**任務說明:**
下列三項陳述是否與關於徐光啟的短文相符?請逐項答「是」或「否」,並逐字引用短文中據以判定的文句。
(a) 徐光啟於1603年在南京受洗,加入天主教。
(b) 徐光啟赴廣西潯州任教途中,在龍州結識了利瑪竇。
(c) 徐光啟的祖父以務農致富。

━━━━━ 閱讀選段 ━━━━━

明末重要的政治家、思想家和科學家;天主教徒。畢生致力於寫作、翻譯和引進西學,著述和譯著甚多,在明代西學東漸的過程中居功至偉。同時對於天主教在華傳播,他也起到關鍵作用,被譽為中國天主教“聖教三柱石”之首。
一、生平簡介
徐光啟字子先,號玄扈,教名保祿(Paul),於1562年4月24日出生在上海太卿坊(今上海市黃浦區)。徐家祖籍蘇州,以務農為業,後遷至上海。其祖父因經商而致富,及至父親徐思誠時,遭遇倭寇侵襲,房產田地“焚廢殆盡”,從此家道中落,仍轉而務農,“課農學圃自給”,連同祖母和母親也要“早暮紡績,寒暑不輟”。少年時代的徐光啟在龍華寺讀書,“章句、帖括、聲律、書法均臻佳妙”,二十歲應金山衛縣試得中秀才後,在家鄉教書。
1596年(萬曆24年)徐光啟赴廣西潯州任教,途經龍州時結識了耶穌會傳教士郭居靜(Lazzaro Cattaneo),初聞天主教教義和西方科學知識。次年,徐光啟參加鄉試,原本已經落第,卻因主張學問應該“益於德,利於行,濟於事”,而被主考官焦竑賞識,拔置為第一名解元。
1600年(萬曆28年)徐光啟赴京應試,途徑南京時遇耶穌會傳教士利瑪竇(Matteo Ricci),從而對天主教有了更深的了解;1603年(萬曆31年)徐光啟在南京由羅如望(Joannes de Rocha)施洗歸入天主教,獲教名保祿。
1604年(萬曆32年)徐光啟中進士,任翰林院庶吉士,在京政務之余,隨利瑪竇等傳教士研習歐洲近代科學,寫成《幾何原本》前六卷。

━━━━━ 所示資料 ━━━━━

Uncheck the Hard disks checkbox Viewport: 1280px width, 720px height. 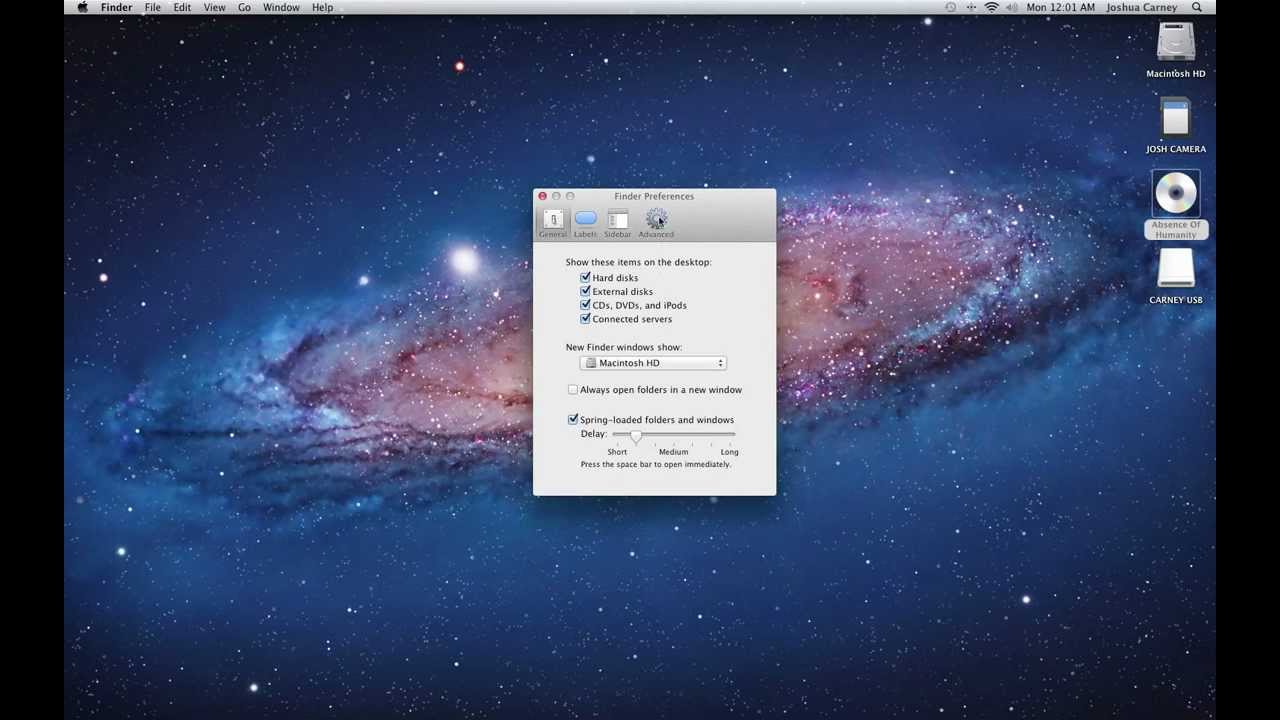pyautogui.click(x=585, y=277)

━━━━━

**參考答案:**
(a) 是:「1603年(萬曆31年)徐光啟在南京由羅如望(Joannes de Rocha)施洗歸入天主教」
(b) 否:「途經龍州時結識了耶穌會傳教士郭居靜(Lazzaro Cattaneo)」
(c) 否:「其祖父因經商而致富」